This project utilizes k-means clustering to refine selection of stocks so as to replicate the risk and cash flow profile of S&P 500. The main objective is to harness clustering capabilities to attain a minimum tracking error portfolio with parsimonious number of positions, thus minimizing transaction costs as portfolio replication typically involves frequent rebalancing. We also consider the problem of modeling the portfolio return using Monte-Carlo approach.
Dataset
The dataset comprises historical price data obtained from the ARPM database, covering a diverse range of equities across various sectors.
Main goals
The project is designed to achieve the following key objectives:
Data loading and preprocessing: Load and preprocess historical price data to ensure data consistency and integrity for subsequent analyses.
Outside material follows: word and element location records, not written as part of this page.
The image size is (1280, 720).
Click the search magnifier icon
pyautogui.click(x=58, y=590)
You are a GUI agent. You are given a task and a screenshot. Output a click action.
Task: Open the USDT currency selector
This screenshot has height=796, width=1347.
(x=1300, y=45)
k-Means clustering: Compute initial clustering using correlation of log returns and apply k-means clustering. Select stocks from each sector based on their distance from the cluster center.
Portfolio weights: Utilize convex programming to calculate weights of the portfolio that minimize the tracking error. We constrain the selection to no shorting and ignore transaction costs. We compute the tracking error and compare the expected returns from last few observations.
Extract invariants from portfolio risk driver: We identify the portfolio risk driver and assume it follows GARCH(1,1) process. We use the ARPM ‘arch_model’ to fit our data and using the estimated parameters we extract the invariants. Perform the ellipsoid invariance test on the results to assess the goodness of fit.
Estimation: We compute the conditional flexible probabilities and utilize the copula-marginal approach for estimating the joint distribution of the invariants.
Projection: We generate a total of 10,000 scenarios for the future shocks and from these compute the future risk driver scenarios using the GARCH(1,1) equations. Utilizing these future scenarios we compute and display the future portfolio forecast distribution.
Conclusion
This project tackles several challenges inherent in financial data analysis, with k-means clustering playing a pivotal role in portfolio creation. This analysis is especially important where execution costs have a significant impact on strategy performance, thus ensuring a robust and efficient portfolio.